*** Opening Material for this task ***
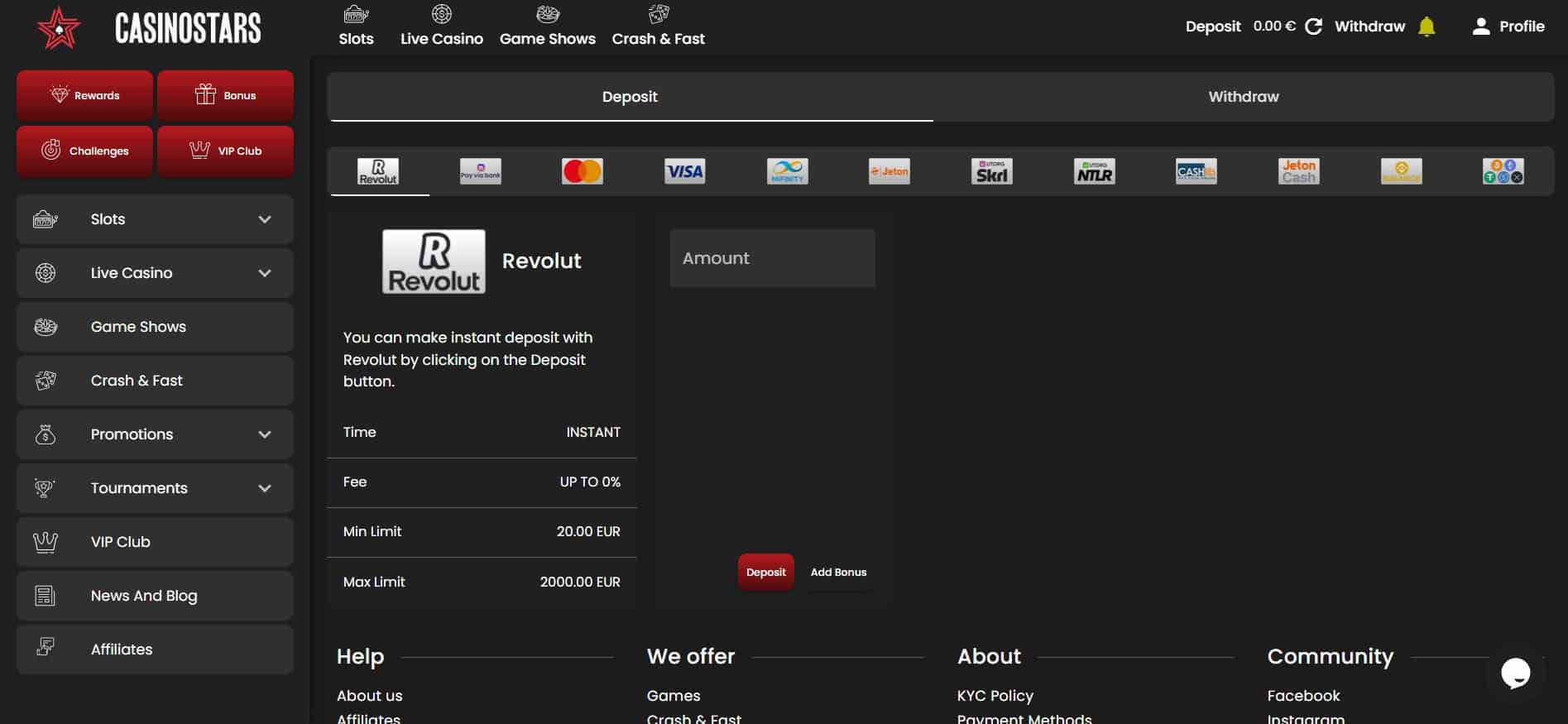Screen dimensions: 1568x724
Task: Click the notification bell icon
Action: click(x=1427, y=26)
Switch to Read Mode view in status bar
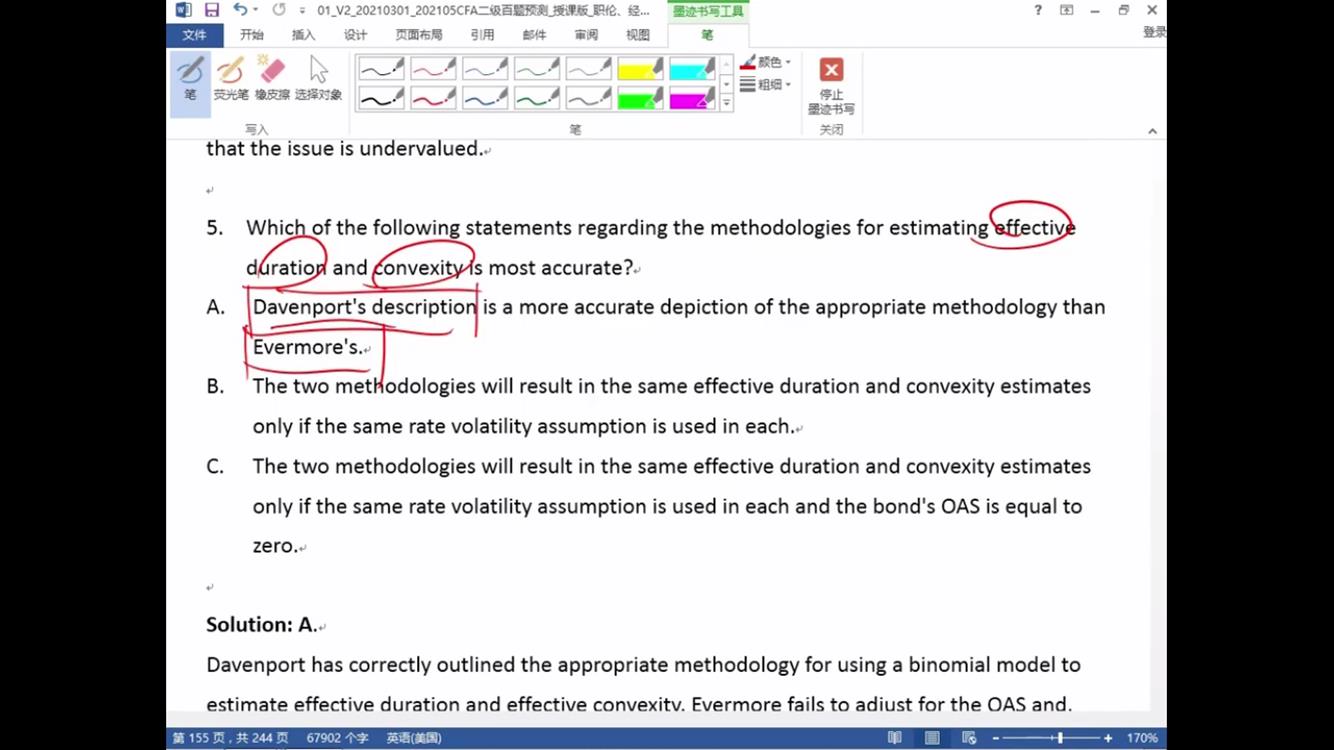Viewport: 1334px width, 750px height. (895, 738)
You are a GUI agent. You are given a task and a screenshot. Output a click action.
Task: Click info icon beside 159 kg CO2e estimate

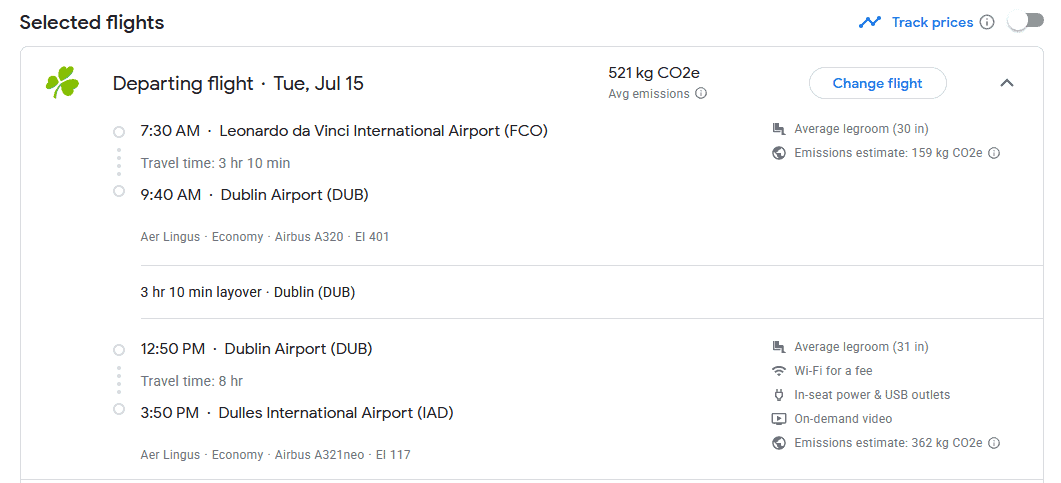pyautogui.click(x=994, y=153)
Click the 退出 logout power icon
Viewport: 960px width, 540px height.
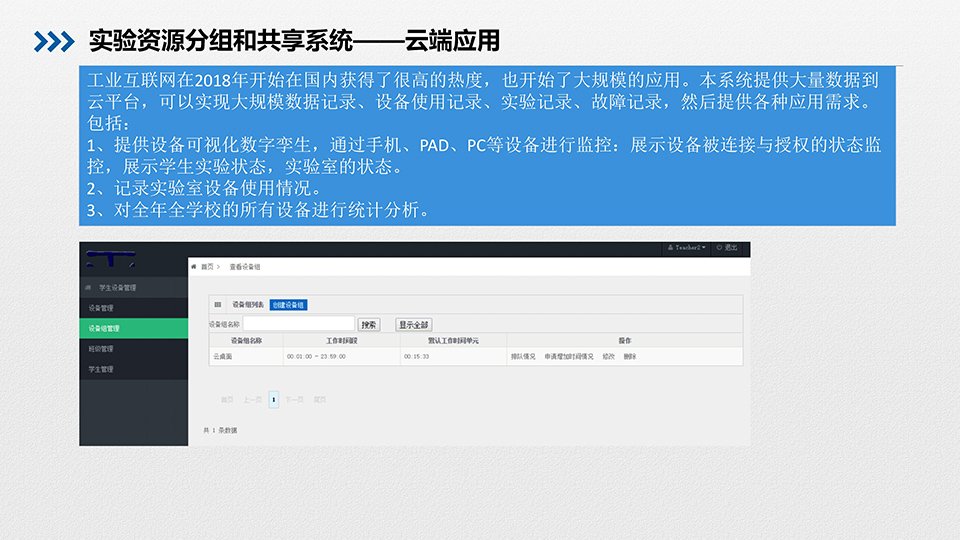719,247
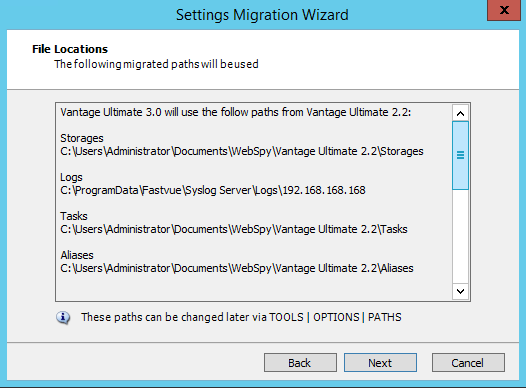Viewport: 526px width, 388px height.
Task: Click the Tasks label in paths list
Action: click(74, 216)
*** Closing Material for this task ***
> Problem requirements
In the answer, include exactly the lines from the one containing "Click the 退出 logout power icon" through the end of the records above and no pictures at all.

> Result for this task
Click the 退出 logout power icon
Viewport: 960px width, 540px height.
719,247
Viewport: 526px width, 388px height.
Task: Click the Tasks label in paths list
Action: click(74, 216)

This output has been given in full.